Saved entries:
▬▬▬▬▬▬

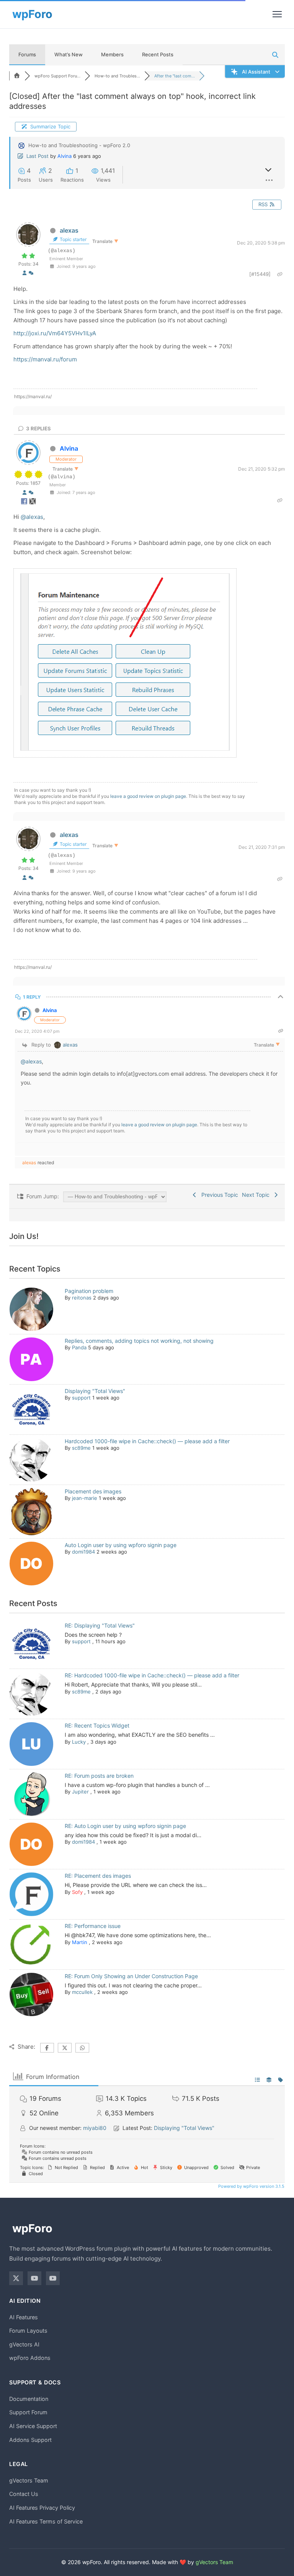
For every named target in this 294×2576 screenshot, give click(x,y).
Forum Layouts (28, 2330)
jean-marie (84, 1498)
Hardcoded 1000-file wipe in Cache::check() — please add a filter (147, 1441)
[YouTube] (34, 2278)
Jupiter (80, 1791)
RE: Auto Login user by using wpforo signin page (125, 1826)
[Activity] (31, 273)
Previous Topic (218, 1194)
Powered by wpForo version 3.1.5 (250, 2186)
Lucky (79, 1742)
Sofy (77, 1892)
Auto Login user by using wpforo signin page (120, 1545)
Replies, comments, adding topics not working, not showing (139, 1340)
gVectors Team (28, 2480)
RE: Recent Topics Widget (97, 1725)
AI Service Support (33, 2426)
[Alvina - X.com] (32, 503)
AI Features (23, 2317)
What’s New (68, 54)
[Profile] (24, 273)
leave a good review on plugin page (148, 796)
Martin (79, 1942)
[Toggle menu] (277, 14)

▬▬▬▬▬▬

Task item: Show every line from the entries above in which "user" appears.

Problem solution:
RE: Auto Login user by using wpforo signin page (125, 1826)
Auto Login user by using wpforo signin page (120, 1545)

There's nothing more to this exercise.